*Written instruction*
Rewrite the listing below as a numbered list, one line per item, omitting blank lines.

— Begin Extracted material —

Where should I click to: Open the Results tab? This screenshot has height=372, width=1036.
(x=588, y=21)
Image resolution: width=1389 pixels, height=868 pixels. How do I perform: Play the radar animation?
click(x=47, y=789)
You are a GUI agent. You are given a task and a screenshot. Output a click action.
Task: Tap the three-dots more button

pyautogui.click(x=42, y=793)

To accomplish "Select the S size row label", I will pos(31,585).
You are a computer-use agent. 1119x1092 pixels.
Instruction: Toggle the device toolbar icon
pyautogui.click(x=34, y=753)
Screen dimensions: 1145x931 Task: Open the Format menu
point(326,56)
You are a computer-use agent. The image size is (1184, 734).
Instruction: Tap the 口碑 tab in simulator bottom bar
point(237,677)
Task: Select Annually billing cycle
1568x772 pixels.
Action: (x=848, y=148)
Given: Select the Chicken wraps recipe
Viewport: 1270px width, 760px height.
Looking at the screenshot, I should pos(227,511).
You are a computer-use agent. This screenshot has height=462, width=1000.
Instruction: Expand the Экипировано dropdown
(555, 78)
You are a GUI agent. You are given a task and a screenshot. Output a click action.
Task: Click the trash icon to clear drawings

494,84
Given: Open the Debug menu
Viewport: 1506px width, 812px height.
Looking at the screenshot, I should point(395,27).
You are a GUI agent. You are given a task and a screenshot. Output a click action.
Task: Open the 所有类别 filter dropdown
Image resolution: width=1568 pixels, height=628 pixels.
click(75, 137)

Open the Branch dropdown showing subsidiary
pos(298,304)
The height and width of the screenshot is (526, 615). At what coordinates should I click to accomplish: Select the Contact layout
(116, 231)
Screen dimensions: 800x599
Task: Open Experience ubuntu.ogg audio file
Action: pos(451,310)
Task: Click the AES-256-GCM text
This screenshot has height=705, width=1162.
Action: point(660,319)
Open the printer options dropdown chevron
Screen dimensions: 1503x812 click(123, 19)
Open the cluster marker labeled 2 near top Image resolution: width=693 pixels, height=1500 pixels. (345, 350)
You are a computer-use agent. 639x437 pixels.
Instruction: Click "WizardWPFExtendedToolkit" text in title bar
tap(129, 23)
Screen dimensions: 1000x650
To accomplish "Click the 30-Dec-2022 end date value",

— End Extracted material —

*The reply*
1. Where should I click to: Open the Results tab? This screenshot has height=372, width=1036.
2. (x=588, y=21)
3. Image resolution: width=1389 pixels, height=868 pixels. How do I perform: Play the radar animation?
4. click(x=47, y=789)
5. You are a GUI agent. You are given a task and a screenshot. Output a click action.
6. Task: Tap the three-dots more button
7. pyautogui.click(x=42, y=793)
8. To accomplish "Select the S size row label", I will pos(31,585).
9. You are a computer-use agent. 1119x1092 pixels.
10. Instruction: Toggle the device toolbar icon
11. pyautogui.click(x=34, y=753)
12. Screen dimensions: 1145x931 Task: Open the Format menu
13. point(326,56)
14. You are a computer-use agent. The image size is (1184, 734).
15. Instruction: Tap the 口碑 tab in simulator bottom bar
16. point(237,677)
17. Task: Select Annually billing cycle
18. 1568x772 pixels.
19. Action: (x=848, y=148)
20. Given: Select the Chicken wraps recipe
21. Viewport: 1270px width, 760px height.
22. Looking at the screenshot, I should pos(227,511).
23. You are a computer-use agent. This screenshot has height=462, width=1000.
24. Instruction: Expand the Экипировано dropdown
25. (555, 78)
26. You are a GUI agent. You are given a task and a screenshot. Output a click action.
27. Task: Click the trash icon to clear drawings
28. 494,84
29. Given: Open the Debug menu
30. Viewport: 1506px width, 812px height.
31. Looking at the screenshot, I should point(395,27).
32. You are a GUI agent. You are given a task and a screenshot. Output a click action.
33. Task: Open the 所有类别 filter dropdown
34. Image resolution: width=1568 pixels, height=628 pixels.
35. click(75, 137)
36. Open the Branch dropdown showing subsidiary
37. pos(298,304)
38. The height and width of the screenshot is (526, 615). At what coordinates should I click to accomplish: Select the Contact layout
39. (116, 231)
40. Screen dimensions: 800x599
41. Task: Open Experience ubuntu.ogg audio file
42. Action: pos(451,310)
43. Task: Click the AES-256-GCM text
44. This screenshot has height=705, width=1162.
45. Action: point(660,319)
46. Open the printer options dropdown chevron
47. Screen dimensions: 1503x812 click(123, 19)
48. Open the cluster marker labeled 2 near top Image resolution: width=693 pixels, height=1500 pixels. (345, 350)
49. You are a computer-use agent. 639x437 pixels.
50. Instruction: Click "WizardWPFExtendedToolkit" text in title bar
51. tap(129, 23)
52. Screen dimensions: 1000x650
53. To accomplish "Click the 30-Dec-2022 end date value",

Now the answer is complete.